Потрясенный декабрьским восстанием 1825 года, Николай I немедленно предпринял шаги, чтобы в дальнейшем не допустить появления политического инакомыслия, подобного тому, которое развилось в годы, последовавшие за Наполеоновскими войнами. Его вера в легитимность самодержавия была неколебимой, и он тут же принял меры, направленные на ограничение свободы слова и на выявление любых намеков на оппозицию. В 1826 году он ужесточил цензуру, и к 1848 году было создано более десятка комитетов, которые должны были следить за исполнением устава о цензуре. В том же году он учредил новый орган полиции, Третье отделение собственной Его Императорского Величества канцелярии во главе с графом Александром Христофоровичем Бенкендорфом[294]. Эта канцелярия, в работе которой, кроме жандармов, было задействовано множество осведомителей, занималась надзором за неблагонадежными (или потенциально неблагонадежными) лицами, в круг которых, кроме политических противников режима, входили также члены религиозных сект и иностранные граждане. В конце николаевского правления – в так называемое «мрачное семилетие», длившееся с 1848 по 1855 год, – правительственные меры стали особенно жесткими, так как Николай I не желал допустить, чтобы восстания, подобные тем, которые имели место в 1848 году во Франции, разных частях Австрийской империи, Германии и Италии, вспыхнули в России. Многие члены петербургского кружка Буташевича-Петрашевского, где в конце 1840-х годов обсуждались идеи социалистов-утопистов, – так называемого кружка петрашевцев, в который входил молодой Ф. М. Достоевский, – были сурово наказаны. В 1849 году Николай I направил русские войска в Венгрию с целью подавления восстания против Габсбургов.

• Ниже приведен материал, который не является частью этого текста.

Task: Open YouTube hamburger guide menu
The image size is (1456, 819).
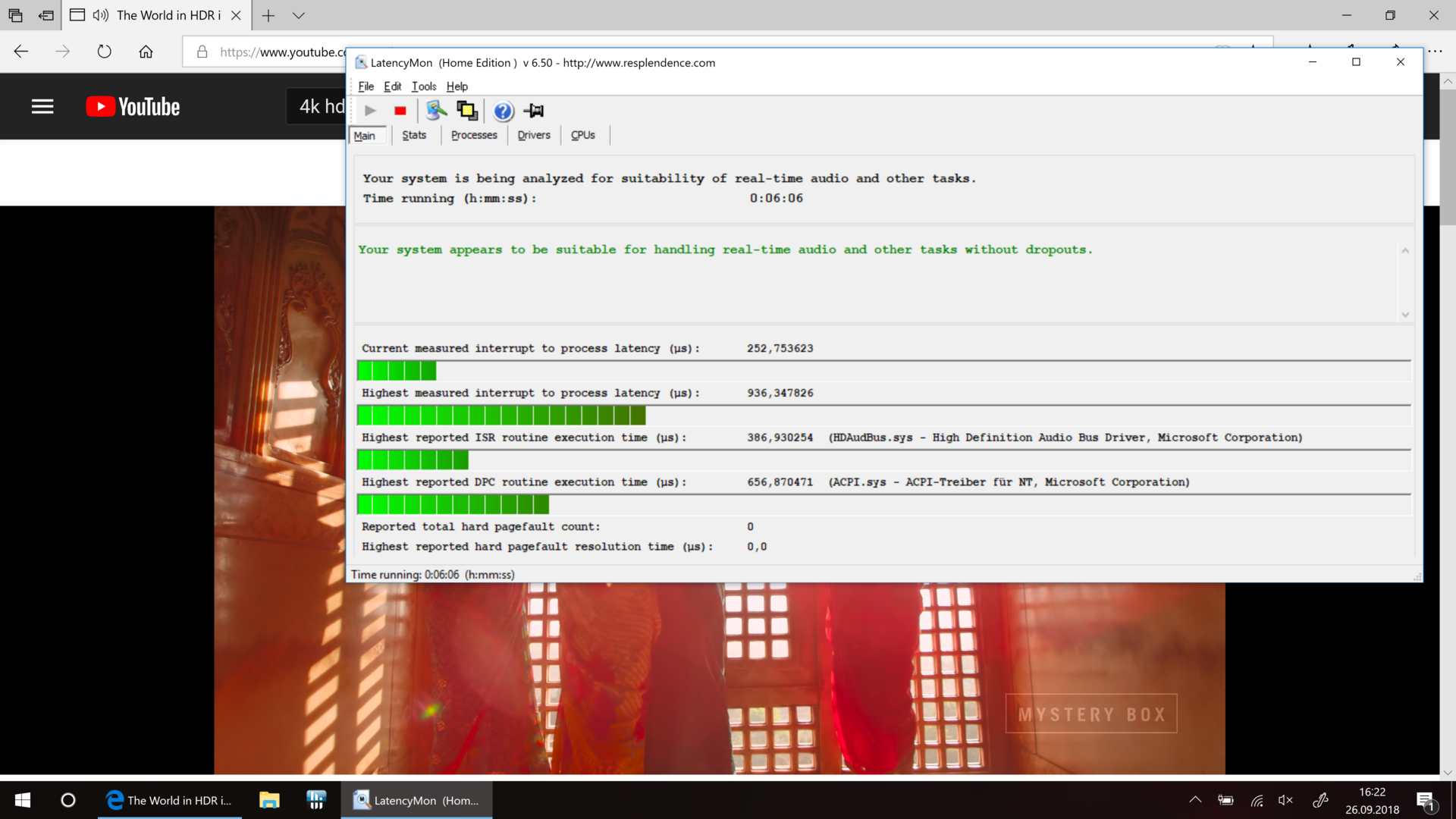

Однако, несмотря на все усилия, Николаю I не удалось предотвратить формирование независимого общественного мнения, которое в конечном итоге помогло расшатать как старые устои дворянской жизни, так и саму империю. Культурный подъем, начавшийся в этот момент, нашел выражение в создании оригинальной литературной традиции. Не стоит забывать о том, что именно в николаевскую эпоху А. С. Пушкин написал бо́льшую часть своих произведений, и что именно на этот период пришлось творчество М. Ю. Лермонтова, а также Н. В. Гоголя. И. А. Гончаров, И. С. Тургенев, Ф. М. Достоевский и Л. Н. Толстой начали свою литературную карьеру в конце 1840-х или начале 1850-х годов. Эти авторы не только заложили основы русского литературного канона, их считают создателями современного русского языка, а их произведения стали источником стандартного словоупотребления, что подтверждается большим количеством цитат, помещенных в Словарь современного русского литературного языка, составленный Академией наук[295].

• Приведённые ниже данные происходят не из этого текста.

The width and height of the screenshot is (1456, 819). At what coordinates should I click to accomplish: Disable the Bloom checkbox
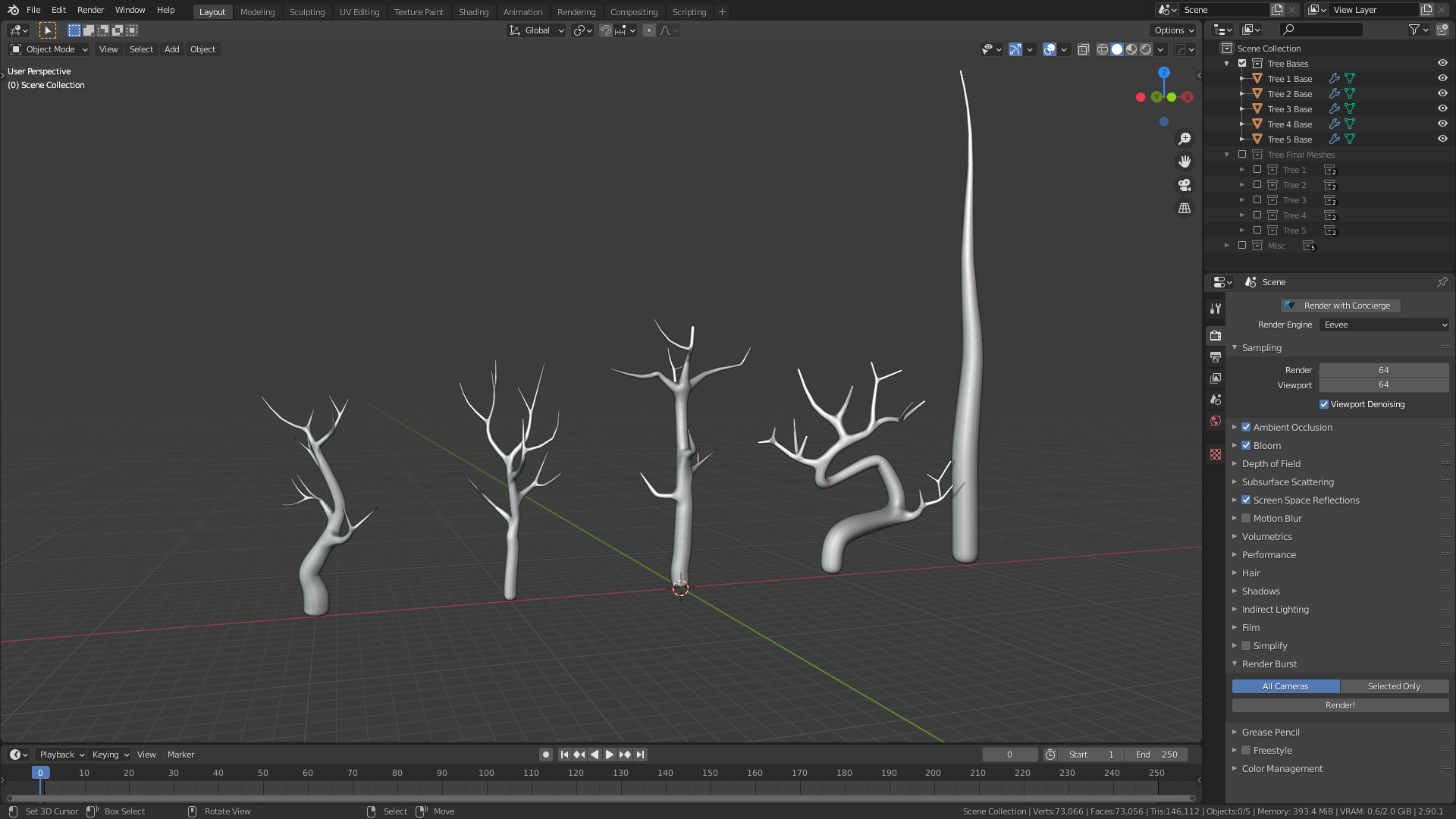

Классическая литературная традиция развивалась параллельно с не менее мощной традицией размышлений об эстетических, нравственных, социальных, теологических и в конечном счете политических вопросов. Произведения, принадлежащие к обоим типам словесности – поэзия и проза, с одной стороны, и беллетристика и политическая журналистика, с другой, – публиковались бок о бок в «толстых» журналах, которые возникли в николаевскую эпоху и приобрели особую популярность, когда условия стали более свободными, – в первый период гласности, последовавший за смертью Николая I в 1855 году и поражением России в Крымской войне (1853–1856). Группа, сформировавшая традицию социополитической литературы, впоследствии стала называться интеллигенцией[296]. Ее нельзя полностью отождествить с литературным сообществом, особенно когда речь идет о николаевской эпохе: было бы неверно, скажем, приписывать А. С. Пушкину или М. Ю. Лермонтову интерес к тем нравственным проблемам, которые волновали представителей интеллигенции[297]. Однако зачастую один и тот же человек (например, А. И. Герцен, Ф. М. Достоевский или Л. Н. Толстой) выступал, с одной стороны, как писатель, а с другой – как автор полемических текстов, публицист и памфлетист. Более того, как литераторы, так и интеллигенты обычно испытывали чувство гражданского долга, имели высокие нравственные цели и в одинаковой мере вызывали неодобрение властей или несли наказание за выражение взглядов, неприемлемых для правительства. Как правило, и те и другие были бесконечно далеки от государственной власти (хотя, конечно, не без исключений). И действительно, они считали, как отмечал советский диссидент Андрей Донатович Синявский, что «не должны становиться частью власти, [они] должны наблюдать за ней со стороны»[298]. Вместе с тем они приобрели большой культурный и моральный авторитет, став своего рода выразителями совести нации, и преследования со стороны власти лишь усиливали этот авторитет.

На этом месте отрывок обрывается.